> **Records to process**:
# # # # # # #

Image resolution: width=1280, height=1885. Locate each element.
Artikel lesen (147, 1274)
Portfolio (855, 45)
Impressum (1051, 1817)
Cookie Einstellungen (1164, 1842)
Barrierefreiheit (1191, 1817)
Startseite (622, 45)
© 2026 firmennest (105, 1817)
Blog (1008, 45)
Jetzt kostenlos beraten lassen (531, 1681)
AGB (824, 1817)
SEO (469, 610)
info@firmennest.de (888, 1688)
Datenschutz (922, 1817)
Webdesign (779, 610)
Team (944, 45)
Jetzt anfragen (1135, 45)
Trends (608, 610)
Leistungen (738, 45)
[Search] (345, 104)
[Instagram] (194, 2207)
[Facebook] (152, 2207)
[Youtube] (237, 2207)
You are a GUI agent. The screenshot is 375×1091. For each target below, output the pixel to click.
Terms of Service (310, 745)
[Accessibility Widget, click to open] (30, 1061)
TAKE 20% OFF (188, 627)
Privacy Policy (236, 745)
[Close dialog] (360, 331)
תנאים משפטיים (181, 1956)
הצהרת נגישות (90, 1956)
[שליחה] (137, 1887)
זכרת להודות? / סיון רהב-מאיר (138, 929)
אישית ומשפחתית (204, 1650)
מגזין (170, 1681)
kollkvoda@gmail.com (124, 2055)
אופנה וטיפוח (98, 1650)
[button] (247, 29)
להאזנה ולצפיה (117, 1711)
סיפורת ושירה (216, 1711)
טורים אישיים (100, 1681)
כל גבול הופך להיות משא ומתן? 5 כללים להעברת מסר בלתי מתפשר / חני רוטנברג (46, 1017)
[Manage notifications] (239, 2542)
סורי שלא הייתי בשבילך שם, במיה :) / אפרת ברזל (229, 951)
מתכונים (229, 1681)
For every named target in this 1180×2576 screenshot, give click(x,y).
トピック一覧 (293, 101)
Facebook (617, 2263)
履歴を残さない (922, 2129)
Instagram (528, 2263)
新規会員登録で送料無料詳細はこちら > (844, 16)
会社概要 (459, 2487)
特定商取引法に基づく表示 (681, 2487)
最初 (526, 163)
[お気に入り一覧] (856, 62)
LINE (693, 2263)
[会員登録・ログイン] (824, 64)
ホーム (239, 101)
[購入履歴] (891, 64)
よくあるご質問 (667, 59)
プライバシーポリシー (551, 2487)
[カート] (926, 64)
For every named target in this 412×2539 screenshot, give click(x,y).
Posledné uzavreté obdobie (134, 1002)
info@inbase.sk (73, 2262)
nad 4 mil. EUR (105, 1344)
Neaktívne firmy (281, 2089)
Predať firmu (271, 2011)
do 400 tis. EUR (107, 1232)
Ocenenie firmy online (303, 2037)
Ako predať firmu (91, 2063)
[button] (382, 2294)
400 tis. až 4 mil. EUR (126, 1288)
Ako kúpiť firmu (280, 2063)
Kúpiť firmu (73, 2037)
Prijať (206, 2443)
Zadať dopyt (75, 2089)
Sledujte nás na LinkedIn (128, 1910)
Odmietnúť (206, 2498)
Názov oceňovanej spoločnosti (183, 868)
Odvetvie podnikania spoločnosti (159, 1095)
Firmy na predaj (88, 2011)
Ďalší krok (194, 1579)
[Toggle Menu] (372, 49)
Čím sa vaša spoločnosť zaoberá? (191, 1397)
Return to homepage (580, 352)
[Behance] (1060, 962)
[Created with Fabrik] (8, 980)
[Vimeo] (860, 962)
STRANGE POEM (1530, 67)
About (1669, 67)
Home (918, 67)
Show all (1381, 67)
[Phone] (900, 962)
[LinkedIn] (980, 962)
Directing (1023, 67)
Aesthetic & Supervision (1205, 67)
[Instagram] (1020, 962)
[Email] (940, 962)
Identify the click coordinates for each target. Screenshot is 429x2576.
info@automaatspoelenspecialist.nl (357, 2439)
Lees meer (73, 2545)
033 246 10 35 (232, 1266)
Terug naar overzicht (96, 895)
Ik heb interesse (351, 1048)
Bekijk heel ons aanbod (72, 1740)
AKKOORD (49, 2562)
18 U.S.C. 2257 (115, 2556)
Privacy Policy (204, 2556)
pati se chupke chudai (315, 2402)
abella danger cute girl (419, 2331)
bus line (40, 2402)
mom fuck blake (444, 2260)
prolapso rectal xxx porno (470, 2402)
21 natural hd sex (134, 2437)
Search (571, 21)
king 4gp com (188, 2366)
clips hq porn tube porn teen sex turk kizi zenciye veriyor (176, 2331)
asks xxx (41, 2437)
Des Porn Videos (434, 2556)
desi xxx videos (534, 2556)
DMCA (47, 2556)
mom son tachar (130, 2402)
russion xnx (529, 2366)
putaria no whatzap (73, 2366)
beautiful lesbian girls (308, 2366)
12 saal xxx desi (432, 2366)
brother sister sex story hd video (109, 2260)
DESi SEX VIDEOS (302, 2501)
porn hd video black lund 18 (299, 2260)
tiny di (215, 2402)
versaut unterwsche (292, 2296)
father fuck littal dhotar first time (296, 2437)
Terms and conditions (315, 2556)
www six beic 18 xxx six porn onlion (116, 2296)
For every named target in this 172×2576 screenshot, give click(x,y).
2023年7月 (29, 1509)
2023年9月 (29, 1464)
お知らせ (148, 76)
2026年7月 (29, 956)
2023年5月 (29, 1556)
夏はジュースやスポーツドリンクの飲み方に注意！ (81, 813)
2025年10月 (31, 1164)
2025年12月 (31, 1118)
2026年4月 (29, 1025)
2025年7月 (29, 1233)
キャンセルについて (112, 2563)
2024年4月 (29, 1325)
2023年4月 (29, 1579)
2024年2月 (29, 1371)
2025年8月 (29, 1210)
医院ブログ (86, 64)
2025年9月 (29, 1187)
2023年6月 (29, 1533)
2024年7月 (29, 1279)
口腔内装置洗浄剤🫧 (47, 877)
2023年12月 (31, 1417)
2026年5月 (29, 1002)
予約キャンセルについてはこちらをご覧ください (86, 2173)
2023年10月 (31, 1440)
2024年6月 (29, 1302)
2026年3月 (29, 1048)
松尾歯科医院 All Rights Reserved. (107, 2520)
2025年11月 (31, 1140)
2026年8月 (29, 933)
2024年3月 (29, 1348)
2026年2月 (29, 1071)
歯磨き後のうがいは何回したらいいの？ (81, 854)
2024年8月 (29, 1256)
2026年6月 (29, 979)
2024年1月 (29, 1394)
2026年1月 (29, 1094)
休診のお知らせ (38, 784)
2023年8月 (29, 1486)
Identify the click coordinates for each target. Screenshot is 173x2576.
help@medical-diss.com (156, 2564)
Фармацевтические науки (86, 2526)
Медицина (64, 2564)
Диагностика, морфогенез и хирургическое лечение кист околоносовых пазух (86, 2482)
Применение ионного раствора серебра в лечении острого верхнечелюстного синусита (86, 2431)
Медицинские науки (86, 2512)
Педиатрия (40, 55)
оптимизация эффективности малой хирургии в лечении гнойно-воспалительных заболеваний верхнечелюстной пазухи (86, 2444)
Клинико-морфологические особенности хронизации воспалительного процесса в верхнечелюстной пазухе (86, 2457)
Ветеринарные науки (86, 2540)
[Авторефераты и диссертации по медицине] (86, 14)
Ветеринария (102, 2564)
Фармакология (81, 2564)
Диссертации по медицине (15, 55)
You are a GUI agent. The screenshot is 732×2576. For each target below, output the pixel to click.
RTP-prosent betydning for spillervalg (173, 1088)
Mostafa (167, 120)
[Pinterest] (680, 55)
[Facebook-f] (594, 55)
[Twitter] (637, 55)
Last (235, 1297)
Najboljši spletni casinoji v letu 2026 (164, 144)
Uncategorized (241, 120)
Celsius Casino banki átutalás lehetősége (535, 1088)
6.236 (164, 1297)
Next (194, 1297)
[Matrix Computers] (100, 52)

# # # # # # #

> **Work to be completed**:
Could you restate every record word for word?

> **Solution to this task**:
Image resolution: width=1280, height=1885. Locate each element.
Artikel lesen (147, 1274)
Portfolio (855, 45)
Impressum (1051, 1817)
Cookie Einstellungen (1164, 1842)
Barrierefreiheit (1191, 1817)
Startseite (622, 45)
© 2026 firmennest (105, 1817)
Blog (1008, 45)
Jetzt kostenlos beraten lassen (531, 1681)
AGB (824, 1817)
SEO (469, 610)
info@firmennest.de (888, 1688)
Datenschutz (922, 1817)
Webdesign (779, 610)
Team (944, 45)
Jetzt anfragen (1135, 45)
Trends (608, 610)
Leistungen (738, 45)
[Search] (345, 104)
[Instagram] (194, 2207)
[Facebook] (152, 2207)
[Youtube] (237, 2207)
You are a GUI agent. The screenshot is 375×1091. For each target below, output the pixel to click.
Terms of Service (310, 745)
[Accessibility Widget, click to open] (30, 1061)
TAKE 20% OFF (188, 627)
Privacy Policy (236, 745)
[Close dialog] (360, 331)
תנאים משפטיים (181, 1956)
הצהרת נגישות (90, 1956)
[שליחה] (137, 1887)
זכרת להודות? / סיון רהב-מאיר (138, 929)
אישית ומשפחתית (204, 1650)
מגזין (170, 1681)
kollkvoda@gmail.com (124, 2055)
אופנה וטיפוח (98, 1650)
[button] (247, 29)
להאזנה ולצפיה (117, 1711)
סיפורת ושירה (216, 1711)
טורים אישיים (100, 1681)
כל גבול הופך להיות משא ומתן? 5 כללים להעברת מסר בלתי מתפשר / חני רוטנברג (46, 1017)
[Manage notifications] (239, 2542)
סורי שלא הייתי בשבילך שם, במיה :) / אפרת ברזל (229, 951)
מתכונים (229, 1681)
For every named target in this 1180×2576 screenshot, give click(x,y).
トピック一覧 (293, 101)
Facebook (617, 2263)
履歴を残さない (922, 2129)
Instagram (528, 2263)
新規会員登録で送料無料詳細はこちら > (844, 16)
会社概要 (459, 2487)
特定商取引法に基づく表示 (681, 2487)
最初 (526, 163)
[お気に入り一覧] (856, 62)
LINE (693, 2263)
[会員登録・ログイン] (824, 64)
ホーム (239, 101)
[購入履歴] (891, 64)
よくあるご質問 (667, 59)
プライバシーポリシー (551, 2487)
[カート] (926, 64)
For every named target in this 412×2539 screenshot, give click(x,y).
Posledné uzavreté obdobie (134, 1002)
info@inbase.sk (73, 2262)
nad 4 mil. EUR (105, 1344)
Neaktívne firmy (281, 2089)
Predať firmu (271, 2011)
do 400 tis. EUR (107, 1232)
Ocenenie firmy online (303, 2037)
Ako predať firmu (91, 2063)
[button] (382, 2294)
400 tis. až 4 mil. EUR (126, 1288)
Ako kúpiť firmu (280, 2063)
Kúpiť firmu (73, 2037)
Prijať (206, 2443)
Zadať dopyt (75, 2089)
Sledujte nás na LinkedIn (128, 1910)
Odmietnúť (206, 2498)
Názov oceňovanej spoločnosti (183, 868)
Odvetvie podnikania spoločnosti (159, 1095)
Firmy na predaj (88, 2011)
Ďalší krok (194, 1579)
[Toggle Menu] (372, 49)
Čím sa vaša spoločnosť zaoberá? (191, 1397)
Return to homepage (580, 352)
[Behance] (1060, 962)
[Created with Fabrik] (8, 980)
[Vimeo] (860, 962)
STRANGE POEM (1530, 67)
About (1669, 67)
Home (918, 67)
Show all (1381, 67)
[Phone] (900, 962)
[LinkedIn] (980, 962)
Directing (1023, 67)
Aesthetic & Supervision (1205, 67)
[Instagram] (1020, 962)
[Email] (940, 962)
Identify the click coordinates for each target. Screenshot is 429x2576.
info@automaatspoelenspecialist.nl (357, 2439)
Lees meer (73, 2545)
033 246 10 35 (232, 1266)
Terug naar overzicht (96, 895)
Ik heb interesse (351, 1048)
Bekijk heel ons aanbod (72, 1740)
AKKOORD (49, 2562)
18 U.S.C. 2257 (115, 2556)
Privacy Policy (204, 2556)
pati se chupke chudai (315, 2402)
abella danger cute girl (419, 2331)
bus line (40, 2402)
mom fuck blake (444, 2260)
prolapso rectal xxx porno (470, 2402)
21 natural hd sex (134, 2437)
Search (571, 21)
king 4gp com (188, 2366)
clips hq porn tube porn teen sex turk kizi zenciye veriyor (176, 2331)
asks xxx (41, 2437)
Des Porn Videos (434, 2556)
desi xxx videos (534, 2556)
DMCA (47, 2556)
mom son tachar (130, 2402)
russion xnx (529, 2366)
putaria no whatzap (73, 2366)
beautiful lesbian girls (308, 2366)
12 saal xxx desi (432, 2366)
brother sister sex story hd video (109, 2260)
DESi SEX VIDEOS (302, 2501)
porn hd video black lund 18 (299, 2260)
tiny di (215, 2402)
versaut unterwsche (292, 2296)
father fuck littal dhotar first time (296, 2437)
Terms and conditions (315, 2556)
www six beic 18 xxx six porn onlion (116, 2296)
For every named target in this 172×2576 screenshot, give click(x,y).
2023年7月 (29, 1509)
2023年9月 (29, 1464)
お知らせ (148, 76)
2026年7月 (29, 956)
2023年5月 (29, 1556)
夏はジュースやスポーツドリンクの飲み方に注意！ (81, 813)
2025年10月 (31, 1164)
2025年12月 (31, 1118)
2026年4月 (29, 1025)
2025年7月 (29, 1233)
キャンセルについて (112, 2563)
2024年4月 (29, 1325)
2023年4月 (29, 1579)
2024年2月 (29, 1371)
2025年8月 (29, 1210)
医院ブログ (86, 64)
2025年9月 (29, 1187)
2023年6月 (29, 1533)
2024年7月 (29, 1279)
口腔内装置洗浄剤🫧 (47, 877)
2023年12月 (31, 1417)
2026年5月 (29, 1002)
予約キャンセルについてはこちらをご覧ください (86, 2173)
2023年10月 (31, 1440)
2024年6月 (29, 1302)
2026年3月 (29, 1048)
松尾歯科医院 All Rights Reserved. (107, 2520)
2025年11月 (31, 1140)
2026年8月 (29, 933)
2024年3月 (29, 1348)
2026年2月 (29, 1071)
歯磨き後のうがいは何回したらいいの？ (81, 854)
2024年8月 (29, 1256)
2026年6月 (29, 979)
2024年1月 (29, 1394)
2026年1月 (29, 1094)
休診のお知らせ (38, 784)
2023年8月 (29, 1486)
Identify the click coordinates for each target. Screenshot is 173x2576.
help@medical-diss.com (156, 2564)
Фармацевтические науки (86, 2526)
Медицина (64, 2564)
Диагностика, морфогенез и хирургическое лечение кист околоносовых пазух (86, 2482)
Применение ионного раствора серебра в лечении острого верхнечелюстного синусита (86, 2431)
Медицинские науки (86, 2512)
Педиатрия (40, 55)
оптимизация эффективности малой хирургии в лечении гнойно-воспалительных заболеваний верхнечелюстной пазухи (86, 2444)
Клинико-морфологические особенности хронизации воспалительного процесса в верхнечелюстной пазухе (86, 2457)
Ветеринарные науки (86, 2540)
[Авторефераты и диссертации по медицине] (86, 14)
Ветеринария (102, 2564)
Фармакология (81, 2564)
Диссертации по медицине (15, 55)
You are a GUI agent. The screenshot is 732×2576. For each target below, output the pixel to click.
RTP-prosent betydning for spillervalg (173, 1088)
Mostafa (167, 120)
[Pinterest] (680, 55)
[Facebook-f] (594, 55)
[Twitter] (637, 55)
Last (235, 1297)
Najboljši spletni casinoji v letu 2026 (164, 144)
Uncategorized (241, 120)
Celsius Casino banki átutalás lehetősége (535, 1088)
6.236 (164, 1297)
Next (194, 1297)
[Matrix Computers] (100, 52)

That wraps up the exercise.